### BRIEF
Beneath this instruction is a block of data; output from it exactly the lines that run from the one containing "Given: Select the 30分 interval tab" through the one containing "Click the $8,500 MSRP value", inclusive.

- - - - -

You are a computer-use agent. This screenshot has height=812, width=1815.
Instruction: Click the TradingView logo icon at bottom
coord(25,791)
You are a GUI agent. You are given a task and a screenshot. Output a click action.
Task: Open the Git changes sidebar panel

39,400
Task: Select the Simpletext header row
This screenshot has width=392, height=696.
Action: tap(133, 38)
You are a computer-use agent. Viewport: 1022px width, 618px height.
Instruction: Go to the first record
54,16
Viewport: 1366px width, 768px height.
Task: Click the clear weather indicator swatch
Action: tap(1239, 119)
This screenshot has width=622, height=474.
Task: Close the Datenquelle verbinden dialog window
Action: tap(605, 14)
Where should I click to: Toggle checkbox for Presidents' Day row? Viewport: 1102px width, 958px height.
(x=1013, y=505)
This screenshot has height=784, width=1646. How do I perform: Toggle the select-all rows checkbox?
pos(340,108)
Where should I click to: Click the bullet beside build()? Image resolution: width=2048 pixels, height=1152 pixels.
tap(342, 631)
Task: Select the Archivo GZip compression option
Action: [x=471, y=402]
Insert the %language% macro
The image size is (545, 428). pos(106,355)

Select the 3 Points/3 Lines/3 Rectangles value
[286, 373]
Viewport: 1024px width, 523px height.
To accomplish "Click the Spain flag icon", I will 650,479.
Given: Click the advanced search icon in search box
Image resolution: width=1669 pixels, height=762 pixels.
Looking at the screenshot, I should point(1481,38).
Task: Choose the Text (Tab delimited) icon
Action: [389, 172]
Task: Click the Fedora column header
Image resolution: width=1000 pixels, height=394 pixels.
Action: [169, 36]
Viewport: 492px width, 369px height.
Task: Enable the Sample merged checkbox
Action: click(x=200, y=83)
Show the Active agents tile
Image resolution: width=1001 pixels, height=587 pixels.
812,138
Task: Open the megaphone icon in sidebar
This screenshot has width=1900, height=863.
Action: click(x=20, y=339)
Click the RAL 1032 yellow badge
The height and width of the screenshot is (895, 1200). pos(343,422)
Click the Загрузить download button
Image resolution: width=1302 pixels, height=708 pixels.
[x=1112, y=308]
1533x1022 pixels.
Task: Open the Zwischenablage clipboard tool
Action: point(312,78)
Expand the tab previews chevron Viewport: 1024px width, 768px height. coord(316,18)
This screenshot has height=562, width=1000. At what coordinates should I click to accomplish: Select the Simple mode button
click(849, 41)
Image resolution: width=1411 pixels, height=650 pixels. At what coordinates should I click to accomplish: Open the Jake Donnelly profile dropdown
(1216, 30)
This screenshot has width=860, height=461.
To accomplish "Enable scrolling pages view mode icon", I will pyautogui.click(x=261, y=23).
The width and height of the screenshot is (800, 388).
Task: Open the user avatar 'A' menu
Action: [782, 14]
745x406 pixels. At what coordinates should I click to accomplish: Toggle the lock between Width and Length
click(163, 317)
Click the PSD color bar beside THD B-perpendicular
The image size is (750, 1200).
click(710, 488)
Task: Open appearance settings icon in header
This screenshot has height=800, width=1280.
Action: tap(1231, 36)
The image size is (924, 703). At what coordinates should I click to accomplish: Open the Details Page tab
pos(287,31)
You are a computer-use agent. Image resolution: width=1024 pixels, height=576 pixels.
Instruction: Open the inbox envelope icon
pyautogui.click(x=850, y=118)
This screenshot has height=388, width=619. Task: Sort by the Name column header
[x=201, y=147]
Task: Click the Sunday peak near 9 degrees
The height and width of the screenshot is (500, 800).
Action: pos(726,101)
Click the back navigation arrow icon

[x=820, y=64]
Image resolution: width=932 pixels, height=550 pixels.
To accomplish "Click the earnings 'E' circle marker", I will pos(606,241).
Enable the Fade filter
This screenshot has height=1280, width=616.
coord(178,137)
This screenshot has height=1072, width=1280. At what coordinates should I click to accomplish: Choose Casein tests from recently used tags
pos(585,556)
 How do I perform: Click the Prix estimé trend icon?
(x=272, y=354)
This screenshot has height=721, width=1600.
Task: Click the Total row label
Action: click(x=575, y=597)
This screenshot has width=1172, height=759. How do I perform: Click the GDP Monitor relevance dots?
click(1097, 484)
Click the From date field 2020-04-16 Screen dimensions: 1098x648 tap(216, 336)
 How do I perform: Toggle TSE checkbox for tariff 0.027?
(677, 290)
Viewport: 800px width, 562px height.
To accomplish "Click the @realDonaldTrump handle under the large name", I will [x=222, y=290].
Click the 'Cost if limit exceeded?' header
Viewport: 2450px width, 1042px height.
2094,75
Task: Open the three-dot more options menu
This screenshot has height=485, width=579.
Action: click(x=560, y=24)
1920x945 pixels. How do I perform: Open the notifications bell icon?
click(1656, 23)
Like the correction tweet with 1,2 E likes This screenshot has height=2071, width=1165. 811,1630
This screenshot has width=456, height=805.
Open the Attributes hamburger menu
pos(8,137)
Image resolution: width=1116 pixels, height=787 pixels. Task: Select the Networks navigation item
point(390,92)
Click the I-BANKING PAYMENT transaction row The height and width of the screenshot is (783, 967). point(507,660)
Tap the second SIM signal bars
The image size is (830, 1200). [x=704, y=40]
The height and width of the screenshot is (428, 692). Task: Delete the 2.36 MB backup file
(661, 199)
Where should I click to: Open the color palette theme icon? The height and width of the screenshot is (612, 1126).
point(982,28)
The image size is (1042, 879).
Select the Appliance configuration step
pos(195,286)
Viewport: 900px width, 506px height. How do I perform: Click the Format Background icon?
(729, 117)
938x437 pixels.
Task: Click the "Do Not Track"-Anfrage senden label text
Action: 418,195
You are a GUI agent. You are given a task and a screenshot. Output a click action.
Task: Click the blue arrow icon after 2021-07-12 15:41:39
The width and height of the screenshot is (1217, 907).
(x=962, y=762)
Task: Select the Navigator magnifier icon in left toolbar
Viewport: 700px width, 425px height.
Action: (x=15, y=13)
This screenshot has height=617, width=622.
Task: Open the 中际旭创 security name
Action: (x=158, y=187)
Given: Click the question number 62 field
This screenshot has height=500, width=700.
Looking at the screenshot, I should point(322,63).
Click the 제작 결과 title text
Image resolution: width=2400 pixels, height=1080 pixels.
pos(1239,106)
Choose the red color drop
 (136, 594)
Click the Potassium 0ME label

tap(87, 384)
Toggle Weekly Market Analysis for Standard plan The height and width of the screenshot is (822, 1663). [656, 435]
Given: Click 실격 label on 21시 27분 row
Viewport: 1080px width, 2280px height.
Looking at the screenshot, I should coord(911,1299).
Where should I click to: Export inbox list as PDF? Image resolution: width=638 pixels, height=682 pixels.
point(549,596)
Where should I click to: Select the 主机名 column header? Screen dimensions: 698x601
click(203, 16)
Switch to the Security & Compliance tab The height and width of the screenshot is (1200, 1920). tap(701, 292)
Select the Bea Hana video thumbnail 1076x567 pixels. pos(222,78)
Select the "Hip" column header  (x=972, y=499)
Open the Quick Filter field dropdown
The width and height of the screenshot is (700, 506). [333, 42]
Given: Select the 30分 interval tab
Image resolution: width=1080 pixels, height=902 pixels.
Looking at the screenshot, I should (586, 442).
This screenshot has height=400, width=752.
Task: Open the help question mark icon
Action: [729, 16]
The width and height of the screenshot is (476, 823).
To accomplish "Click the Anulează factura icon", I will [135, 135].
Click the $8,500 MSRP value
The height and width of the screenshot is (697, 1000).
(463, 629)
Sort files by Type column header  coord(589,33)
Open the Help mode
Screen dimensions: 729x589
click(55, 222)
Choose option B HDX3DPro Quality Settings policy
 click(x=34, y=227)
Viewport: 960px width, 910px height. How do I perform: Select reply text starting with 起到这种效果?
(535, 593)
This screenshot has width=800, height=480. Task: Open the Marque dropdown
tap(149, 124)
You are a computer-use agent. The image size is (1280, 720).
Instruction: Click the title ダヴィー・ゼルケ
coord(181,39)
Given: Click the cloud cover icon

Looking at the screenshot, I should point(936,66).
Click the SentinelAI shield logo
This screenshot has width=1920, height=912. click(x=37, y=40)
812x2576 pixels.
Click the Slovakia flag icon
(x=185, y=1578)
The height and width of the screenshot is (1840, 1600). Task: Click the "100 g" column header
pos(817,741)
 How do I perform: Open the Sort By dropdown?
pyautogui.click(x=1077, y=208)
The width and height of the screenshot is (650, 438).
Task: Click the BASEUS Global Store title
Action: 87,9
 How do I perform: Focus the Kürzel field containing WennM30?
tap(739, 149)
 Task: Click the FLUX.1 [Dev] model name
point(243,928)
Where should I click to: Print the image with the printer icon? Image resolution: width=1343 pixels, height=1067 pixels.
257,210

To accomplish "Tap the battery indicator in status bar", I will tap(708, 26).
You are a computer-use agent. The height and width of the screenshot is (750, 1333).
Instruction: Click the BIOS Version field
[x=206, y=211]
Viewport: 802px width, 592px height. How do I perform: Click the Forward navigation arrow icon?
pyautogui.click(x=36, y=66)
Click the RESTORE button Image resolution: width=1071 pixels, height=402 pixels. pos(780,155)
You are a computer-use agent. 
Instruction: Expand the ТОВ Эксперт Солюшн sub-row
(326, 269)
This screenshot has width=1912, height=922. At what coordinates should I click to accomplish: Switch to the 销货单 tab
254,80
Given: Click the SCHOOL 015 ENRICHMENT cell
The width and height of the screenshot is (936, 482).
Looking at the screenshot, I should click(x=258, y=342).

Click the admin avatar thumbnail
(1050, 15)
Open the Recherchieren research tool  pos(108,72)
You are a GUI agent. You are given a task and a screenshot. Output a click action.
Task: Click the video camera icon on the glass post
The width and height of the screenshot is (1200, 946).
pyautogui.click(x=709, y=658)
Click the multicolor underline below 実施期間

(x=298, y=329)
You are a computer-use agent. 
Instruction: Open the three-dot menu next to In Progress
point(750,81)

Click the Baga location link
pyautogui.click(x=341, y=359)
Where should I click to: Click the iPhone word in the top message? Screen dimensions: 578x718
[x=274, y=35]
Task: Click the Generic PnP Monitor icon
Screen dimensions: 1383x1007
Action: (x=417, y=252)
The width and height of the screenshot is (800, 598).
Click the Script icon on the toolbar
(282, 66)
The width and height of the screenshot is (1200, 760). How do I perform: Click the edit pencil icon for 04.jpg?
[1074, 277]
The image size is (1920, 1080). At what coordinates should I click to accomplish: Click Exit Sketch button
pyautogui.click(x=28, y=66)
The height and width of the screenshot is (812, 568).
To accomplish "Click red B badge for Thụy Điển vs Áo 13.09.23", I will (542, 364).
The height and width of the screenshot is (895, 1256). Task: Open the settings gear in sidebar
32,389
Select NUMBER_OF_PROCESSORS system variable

- - - - -

### WRITTEN ANSWER
Given: Select the 30分 interval tab
Image resolution: width=1080 pixels, height=902 pixels.
Looking at the screenshot, I should (586, 442).
This screenshot has height=400, width=752.
Task: Open the help question mark icon
Action: [729, 16]
The width and height of the screenshot is (476, 823).
To accomplish "Click the Anulează factura icon", I will [135, 135].
Click the $8,500 MSRP value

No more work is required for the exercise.